On a trip to Vegas I decided to buy the missus some lingerie from Victoria Secret to return home with as I hadn’t won the jackpot on the slots at MGM. The pleasant shop assistant tried to help me as we made gestures with our hands about the size and shape of the person whom I was buying for (in case sizes were different in America). The upshot being that we were both pointing at her breasts to try and come to an understanding. Ah, awkwardness.
There’s always awkwardness when I visit a RL lingerie store. You know, she goes to the changing room and I wait patiently, head down wishing for a sign above my head saying “My missus is in the changing room …honest!”. Sometimes another guy will be there, you pass the understanding nod at each other and keep your eyes on the ground, before the female other half appears and gives you the “Don’t be so silly” frown.
What has this got to do with Second Life? Well in Second Life this awkwardness doesn’t exist, which is just as well because this week I’ve been looking at a lot of lingerie.
It started when I decided to take a closer look at the store of my then newest tenant, Carnal Lingerie (warning, contains pictures of Lingerie!).

*Available data*:

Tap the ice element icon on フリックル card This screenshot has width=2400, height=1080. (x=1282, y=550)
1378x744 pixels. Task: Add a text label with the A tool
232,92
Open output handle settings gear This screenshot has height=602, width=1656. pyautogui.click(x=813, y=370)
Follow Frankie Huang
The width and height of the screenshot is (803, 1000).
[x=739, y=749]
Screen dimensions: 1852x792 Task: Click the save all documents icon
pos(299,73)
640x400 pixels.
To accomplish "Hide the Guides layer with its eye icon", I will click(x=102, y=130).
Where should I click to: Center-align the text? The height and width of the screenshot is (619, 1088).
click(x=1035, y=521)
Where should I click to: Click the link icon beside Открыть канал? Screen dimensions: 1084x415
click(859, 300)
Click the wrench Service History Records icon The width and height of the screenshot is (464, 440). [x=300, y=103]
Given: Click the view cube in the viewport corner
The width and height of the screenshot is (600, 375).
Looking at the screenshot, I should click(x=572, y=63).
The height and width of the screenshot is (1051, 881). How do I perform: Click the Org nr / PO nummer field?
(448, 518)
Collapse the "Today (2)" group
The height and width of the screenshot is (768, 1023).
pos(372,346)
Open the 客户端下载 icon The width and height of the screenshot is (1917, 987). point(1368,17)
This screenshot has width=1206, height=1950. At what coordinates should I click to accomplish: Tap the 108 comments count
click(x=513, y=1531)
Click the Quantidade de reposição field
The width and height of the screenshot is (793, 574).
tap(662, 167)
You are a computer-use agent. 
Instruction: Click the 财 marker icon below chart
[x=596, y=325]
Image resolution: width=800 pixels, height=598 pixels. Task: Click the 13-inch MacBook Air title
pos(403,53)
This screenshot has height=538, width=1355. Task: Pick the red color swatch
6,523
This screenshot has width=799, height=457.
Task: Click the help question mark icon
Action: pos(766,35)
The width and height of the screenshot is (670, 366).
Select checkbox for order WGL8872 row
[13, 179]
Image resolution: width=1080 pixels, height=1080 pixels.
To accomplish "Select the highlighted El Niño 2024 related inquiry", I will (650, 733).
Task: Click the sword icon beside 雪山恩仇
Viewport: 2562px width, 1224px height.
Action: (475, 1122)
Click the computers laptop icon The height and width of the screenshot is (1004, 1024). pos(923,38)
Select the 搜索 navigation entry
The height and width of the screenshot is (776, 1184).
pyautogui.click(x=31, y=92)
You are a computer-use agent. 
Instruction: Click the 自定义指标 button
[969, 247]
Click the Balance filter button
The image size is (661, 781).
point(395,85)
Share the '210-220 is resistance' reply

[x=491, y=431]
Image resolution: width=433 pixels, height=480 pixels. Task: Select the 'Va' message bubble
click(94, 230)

*What to work on*:
1/ Extract the passage of the lingerie shopping post that begins with the words "There’s always awkwardness" and ends after the words "lot of lingerie.".
2/ In the lingerie shopping post, list every proper name of a place, business, or virtual world, giving each one once.
3/ Please continue the lingerie shopping post from its last sentence.
The items are separate material and are not part of the lingerie shopping post.

*Answers for each item*:
1/
There’s always awkwardness when I visit a RL lingerie store. You know, she goes to the changing room and I wait patiently, head down wishing for a sign above my head saying “My missus is in the changing room …honest!”. Sometimes another guy will be there, you pass the understanding nod at each other and keep your eyes on the ground, before the female other half appears and gives you the “Don’t be so silly” frown.
What has this got to do with Second Life? Well in Second Life this awkwardness doesn’t exist, which is just as well because this week I’ve been looking at a lot of lingerie.

2/
Vegas
Victoria Secret
MGM
America
Second Life
Carnal Lingerie

3/
Inside the store I found RL links alongside SL replicas of those items. Not the most original concept but then I met the owner of the enterprise, Gabriel LeShelle, and his enthusiasm for Second Life was quite frankly a breath of fresh air. Here was the owner of a RL company who was actually embracing Second Life.
Carnal’s entry into Second Life wasn’t a hasty decision, it was a year in planning. They asked SL resident Jason Kirshner to build the store and employed the talents of SL residents Moxie Polano and Forda Fairlane to make their designs in world. You can read more about Carnal’s entry into Second Life here.
This is how I believe RL companies should approach SL. Whereas LL like them to have an island, I feel they should incorporate themselves within the world, not have their own island. Carnal may be a small company, but they are embracing SL rather than releasing a press statement saying they’re here and then wondering why nobody visits.
In the interests of fairness I decided to visit the playboy sim (SLURL). They too now have SL replicas of RL items (I didn’t notice many some time ago when I first visited). However I couldn’t find a classified for Playboy.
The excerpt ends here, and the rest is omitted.